I nodded. “Norgay said you... had an uncle. Someone I knew? Or know? The other me? I figure that’s where the ‘Father’ thing comes from, isn’t it?"
"Yes. My father is another of your Ruachim. But you know you’re changing the subject. You think Angkor can’t care about you and me at the same time. That caring, that love, is a zero-sum game? That if you give your love to one person, there’s nothing to give to anyone else?"
“I don’t know if you... he could care about me if he’s involved with you, no.” The edges of my ears were burning now, I’d blushed so hard. “For most of my life, I only had the one friend. I cared about him to the exclusion of all else.”
But that wasn't true now... not really. Not with Jenner, Binah, Talya, and Zane in my life. I knew it, and it embarrassed me more than what we’d been skirting around the entire conversation.
Zarya regarded me with that piercing white gaze again. "Vassily. You're talking about Vassily, and now that he's dead and worse, you can't be honest with him and tell him that you love him.”
“Stop.” I pulled away from her touch and looked down, at the walls, at the roof, anywhere but her.
“You wanted to be with him like Angkor is with me. Your feelings weren't those someone has for a friend, not even their only friend. And the thought of Angkor having sex with anyone else makes you think of all the times you heard Vassily in the other room with a girl... and wanted to be her."
My hands shook—but not with tics. With rage. “Zarya-”
She was up in my face, following me as I backpedaled. "And now you're coming angrily to me, that girl-”
“Shut up!”
“-and telling me to stay the fuck away from your man and not get involved with him.”

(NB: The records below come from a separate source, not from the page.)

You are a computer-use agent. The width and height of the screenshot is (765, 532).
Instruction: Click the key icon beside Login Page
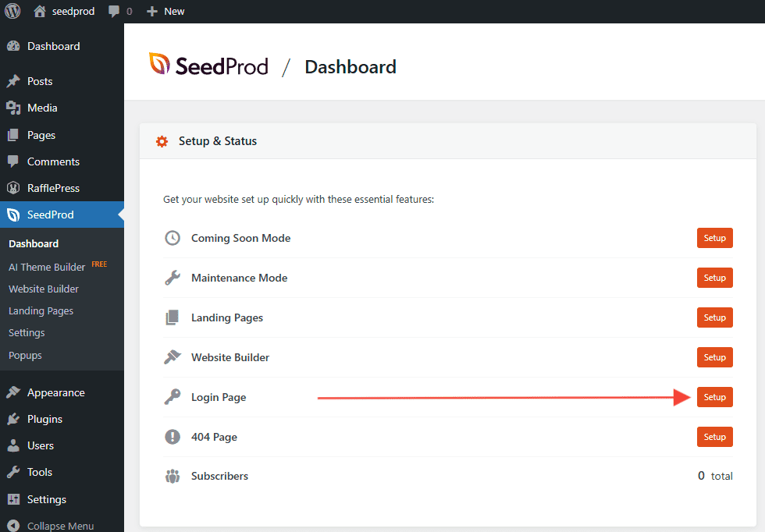[172, 397]
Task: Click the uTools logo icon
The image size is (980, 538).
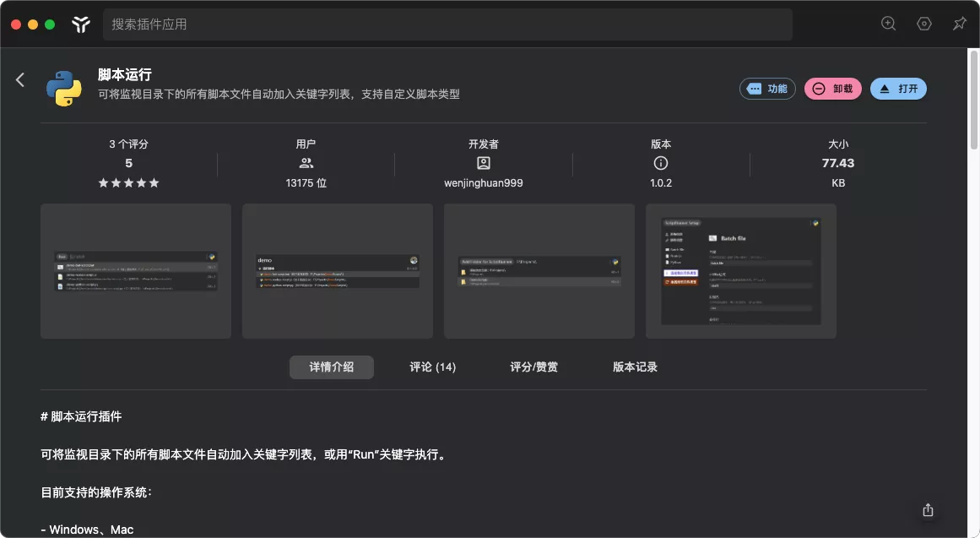Action: coord(80,24)
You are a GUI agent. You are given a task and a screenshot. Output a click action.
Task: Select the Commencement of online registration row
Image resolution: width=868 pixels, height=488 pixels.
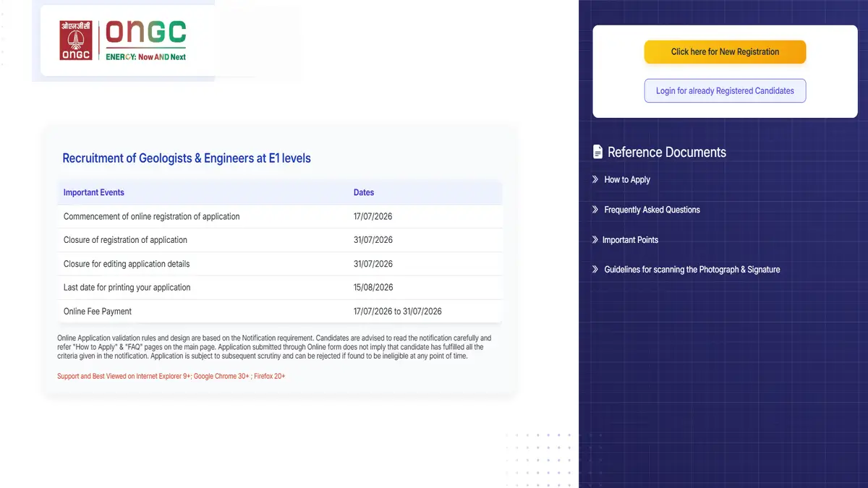tap(280, 216)
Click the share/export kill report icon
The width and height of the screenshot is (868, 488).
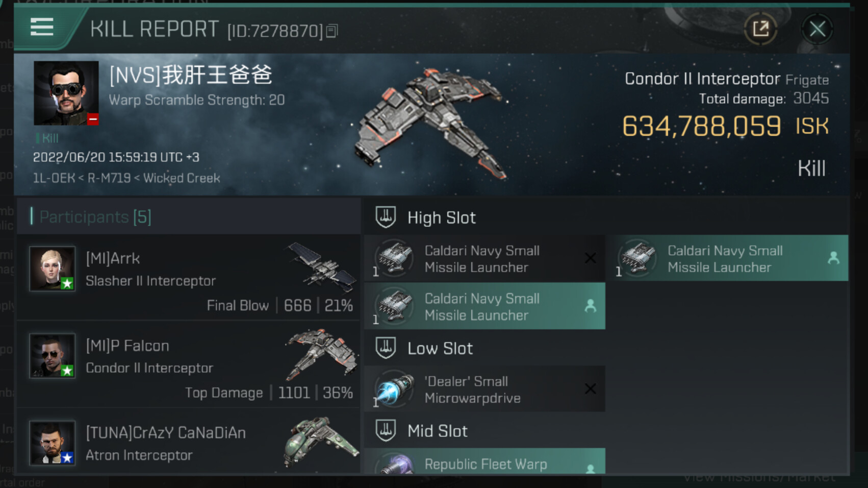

I wasn’t sure when the knife landed in my hand, or how I wound up on top of Zarya with the weird, rainbow-anodized blade buried in her chest. “SHUT UP!”
She stared down at the weapon like she didn’t know what it was, or what it was doing there, then up at my face.
“You bitch! You lying bitch!” My hand wrenched the knife free and stabbed her again, driving it through her ribs. “You’re lying! You’re all fucked in the head! You’re all...!”
Zarya barely even struggled as I ranted filth—vile, hateful, vitriolic filth—puking up the hundreds of conversations and arguments, the stupid, boring nights at the strip club, the locker-room talk and my father’s bile about faggots and punks and fairies. I screamed about it, about the filthy house and even filthier school, about poverty and the rumors in the schoolyard, about the way I’d noticed Vassily’s lips when I was no older than ten and had the skin burned off my back with cigars when my father saw us hug outside the school gate. And once the hate was out, the grief came in a wracking riptide of memory.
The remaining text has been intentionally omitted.